The thirtieth anniversary of the repose of Bishop José

Bishop José
Bishop José

The last week of January 2013 marked the 30th anniversary of the repose of His Grace, Bishop José [Cortes y Olmos], of Mexico City, the first Bishop of the Mexican Exarchate of the Orthodox Church in America.

Bishop José fell asleep in the Lord on January 28, 1983.

He was born on August 5, 1923, in Santa Teresa, Guana Juato, Mexico to devout Roman Catholic parents. He began his primary education at the age of eight in the Santa Teresa Rural Federal School. Upon completing his middle and seminary educations in Jesuit schools, he was sent to Barcelona, Spain and Rome, Italy for further theological studies. He received a Doctorate in Canon Law.

He then went to Havana, Cuba, where he taught at the Jesuit College of Belen and served as a leader of “Catholic Youth Action” while serving local Roman Catholic parishes. Dissatisfaction with the Church of Rome led to his break with it in 1950, at which time he joined the Mexican National Church. In 1961, he was elected to be its bishop.

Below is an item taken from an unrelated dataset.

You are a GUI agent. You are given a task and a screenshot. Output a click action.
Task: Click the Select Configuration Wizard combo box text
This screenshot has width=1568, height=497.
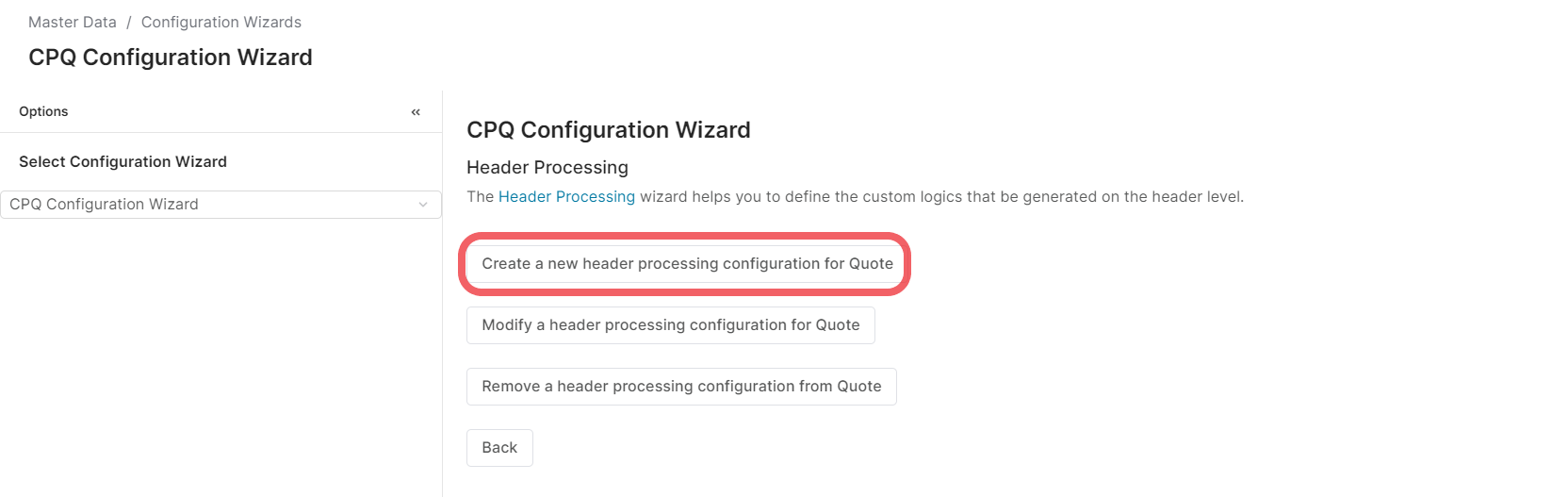point(104,205)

The origins of the Mexican National Church as a church, distinct from the Roman Catholic church of Mexico, are connected to events surrounding the Mexican Revolution. At that time, antagonisms against the Roman Catholic Church were aroused by its historic association with the Spanish colonialists. Some of the first laws of the new Mexican Republic were antireligious. In 1917, all church properties were nationalized, many churches were closed, monasteries were abolished and the communities dispersed, and clergymen were required to obtain licenses to function. Several attempts were made to establish a “national church.” In 1926 a Roman Catholic priest, with government support, was made head of the Independent Old Catholic Church of North America, and the Mexican National Catholic Church was founded.

The independent group thrived under the patronage of the government and at once extended its jurisdiction to Mexican communities in Texas. The National Church continued as an Old Catholic community until the future Bishop José, while still a priest, was appointed its bishop in 1961. He and his clergy gradually became convinced, through study and reflection, that the Old Catholic ecclesiological principles did not conform to the criteria of the One, True, Catholic Church. They came to identify with Orthodox Holy Tradition, and adopted the designation “Orthodox”—Iglesia Ortodoxa Catolica en Mexicao (Orthodox Church in Mexico).

In 1965, Father José and his clergy contacted the then rector of Saint Seraphim Church in Dallas, Texas, Father [later Archbishop] Dmitri Royster, who had been instrumental in converting many Mexicans to Orthodoxy and was translating Orthodox liturgical services into Spanish. Archbishop Dmitri presented the case of the Orthodox Church in Mexico to the hierarchy of the OCA. After a number of exchanges and visits, the Holy Synod sent Archbishop Dmitri to visit Mexico officially and to report on his findings. This report was studied by the OCA’s Department of Canonical Affairs, which recommended acceptance of the Mexican communities into the Orthodox Church.

In 1971, he and the other clergy of his community petitioned for acceptance into the Orthodox Church in America.  They were received in their Roman Catholic rank as priests. Father José studied at Saint Vladimir’s Seminary prior to his consecration as Bishop of Mexico City, which took place at Holy Virgin Protection Cathedral in New York City on April 22, 1972.

On January 28, 1983, Bishop José fell asleep in the Lord after a relatively short bout with cancer.

May Bishop José‘s memory be eternal!